__RECORDS__.

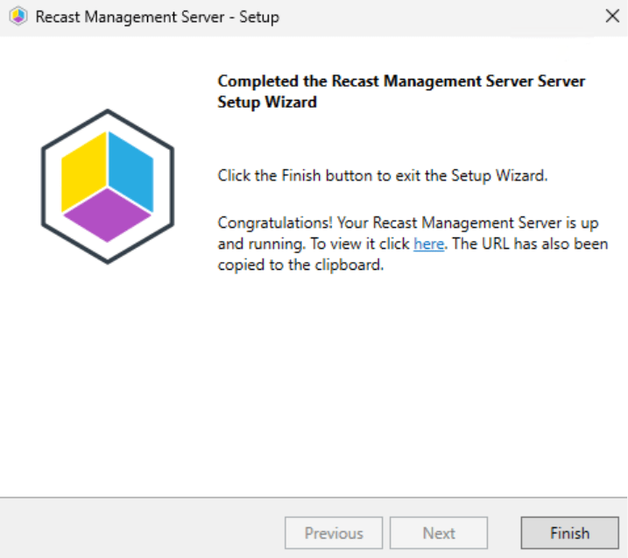Click the "Click the Finish button to exit" sentence
Image resolution: width=628 pixels, height=558 pixels.
[382, 175]
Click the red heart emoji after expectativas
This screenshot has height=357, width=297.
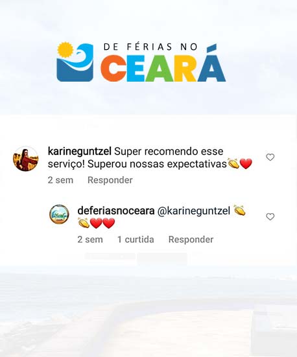[246, 164]
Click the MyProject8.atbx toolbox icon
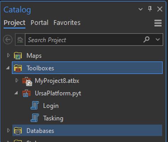Viewport: 168px width, 142px height. click(27, 81)
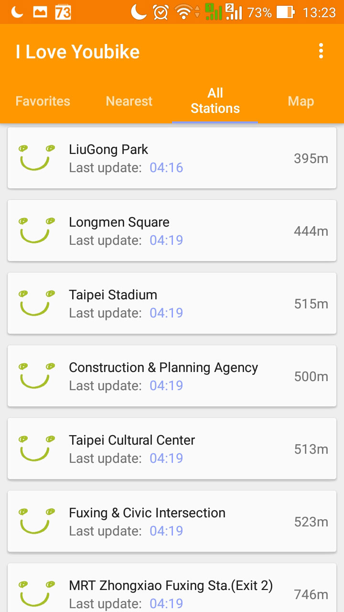Switch to the Favorites tab
344x612 pixels.
pyautogui.click(x=43, y=101)
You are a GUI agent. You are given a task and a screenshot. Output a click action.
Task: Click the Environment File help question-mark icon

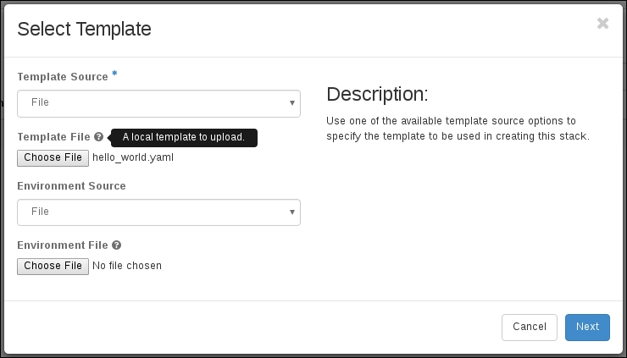(x=116, y=245)
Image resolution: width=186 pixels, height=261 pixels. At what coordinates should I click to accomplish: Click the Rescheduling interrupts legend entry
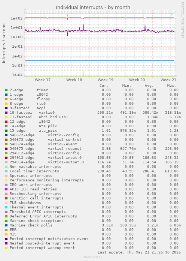coord(35,194)
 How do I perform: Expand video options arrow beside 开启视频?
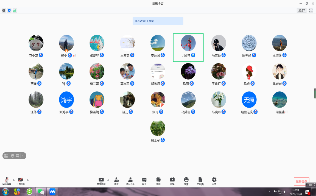click(28, 180)
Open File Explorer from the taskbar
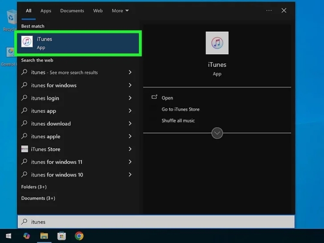Screen dimensions: 324x243 click(x=44, y=236)
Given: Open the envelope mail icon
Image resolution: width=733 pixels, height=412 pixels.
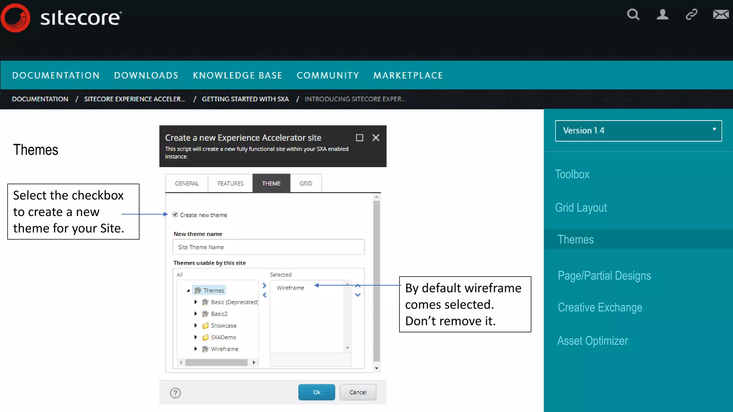Looking at the screenshot, I should point(720,15).
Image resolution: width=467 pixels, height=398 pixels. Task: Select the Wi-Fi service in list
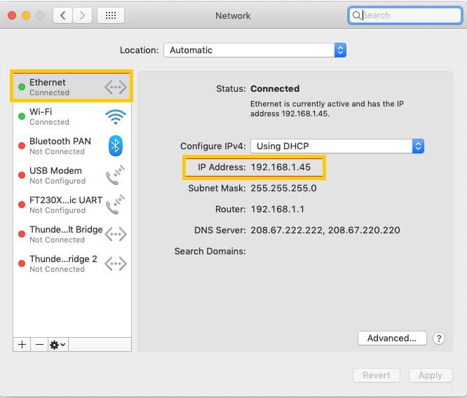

__THE EXERCISE__.
Copy the material above word for word, line by line, leaving out the pictures.

__RESPONSE FOR THIS EXERCISE__.
Click the "Click the Finish button to exit" sentence
Image resolution: width=628 pixels, height=558 pixels.
[382, 175]
Click the red heart emoji after expectativas
This screenshot has height=357, width=297.
[246, 164]
Click the MyProject8.atbx toolbox icon
Viewport: 168px width, 142px height. click(27, 81)
Switch to the Favorites tab
344x612 pixels.
pyautogui.click(x=43, y=101)
You are a GUI agent. You are given a task and a screenshot. Output a click action.
Task: Click the Environment File help question-mark icon

(x=116, y=245)
Image resolution: width=186 pixels, height=261 pixels. At what coordinates should I click to accomplish: Click the Rescheduling interrupts legend entry
coord(35,194)
 How do I perform: Expand video options arrow beside 开启视频?
click(28, 180)
Open File Explorer from the taskbar
Screen dimensions: 324x243 click(x=44, y=236)
Given: Open the envelope mail icon
Image resolution: width=733 pixels, height=412 pixels.
Looking at the screenshot, I should point(720,15).
Image resolution: width=467 pixels, height=398 pixels. Task: Select the Wi-Fi service in list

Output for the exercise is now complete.